Mesh division of the tubing and annulus.

The detailed calculation process of the coupled wellbore temperature and pressure field is shown in Fig. 4. Initially, when computing the temperature field, it is reasonable to assume that the medium within the tubing and annulus is uniformly distributed. Subsequently, this derived temperature distribution is employed to calculate the pressure field within the tubing. The subsequent pressure field computation will, in turn, refine the flow velocity and mass flow rate of the gas–liquid mixture traversing the tubing. The pressure gradient within the tubing must be meticulously calculated for each segment, proceeding from the top to the bottom of the wellbore. The termination criterion for the calculation is defined by either the global iteration count reaching the predetermined threshold of \(N_{\max }\), or the pressure fluctuation at the base of the oil pipe falling below a 10% tolerance.

Fig. 4
figure 4

Coupled wellbore temperature and pressure field calculation flowchart.

Model validation and sensitivity analysis

Model validation

To validate the accuracy of the proposed model, the predicted results are corroborated against measured data. The measured data are obtained from reference26. The model utilizes the pertinent parameters of injected gases and production as inputs, as detailed in Table 3. The calculated results and measured values of the wellbore temperature profile are shown in Fig. 5a. The pressure drop within the tubing is shown in Fig. 5b. The distribution of flow regime within the tubing is shown in Fig. 5c.

Table 3 Input data of the proposed model.
Fig. 5
figure 5

Comparison between calculated results and measured data.

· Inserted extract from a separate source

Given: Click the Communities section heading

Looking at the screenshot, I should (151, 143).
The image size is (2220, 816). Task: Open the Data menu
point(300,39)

From Fig. 5a, it can be seen that for the vast majority of wellbores, the temperature inside the tubing is relatively highest. And the overall trend of change is basically consistent with the formation temperature. And also, it is in good agreement with the measured data. It should be noted that temperature profiles of tubing and annulus are below the profile of formation near the gas injection point. This can be explained by the Joule-Thompson effect. At gas lift injection valve, the gas from annulus is pushed into the tubing with a sudden pressure drop. According to the Joule-Thompson effect, the sudden gas expansion will cause a significant temperature drop between two ends of the valve (downstream and upstream). The temperatures inside tubing and annulus have a high chance to drop below the formation temperature. Figure 5b shows that the calculated pressure gradient is in good agreement with the measured data. The pressure at the bottom of the well is about 8.2 MPa, which reflects that the injection of gas significantly reduces the pressure gradient inside the tubing. Figure 5c shows a simplified wellbore cross-section structure, with the middle pipe being an oil pipe. It can be seen that the oil pipe is green, indicating that the flow regime of the fluid medium in the entire pipe section of the oil pipe is slug flow.

Sensitivity analysis

The application of gas lift technology is extensive, encompassing various aspects of the oil and gas industry such as drilling, oil extraction, and well maintenance. Understanding the influence of gas lift operational parameters on wellbore conditions is crucial for optimizing field operations. This paper aims to elucidate these effects by conducting a sensitivity analysis of key gas lift process parameters within the context of the temperature–pressure coupling model developed herein. All analyses are based on the data listed in Tab. 3 of the previous section.

Gas injection temperature

The gas injection temperature is a pivotal parameter in the gas lift process, significantly impacting its overall efficiency. It exerts its influence primarily by altering the viscosity of the wellbore fluid, which is essential for the fluid’s flow characteristics and the effectiveness of the lift. In scenarios where the objective is to increase the viscosity of the wellbore fluid or facilitate the removal of wax deposits from the pipe wall through gas injection, the role of the gas injection temperature becomes particularly pronounced. The calculation results for different gas injection temperatures are shown in Fig. 6.

Fig. 6
figure 6

Influence of the gas injection temperature on the wellbore pressure and temperature.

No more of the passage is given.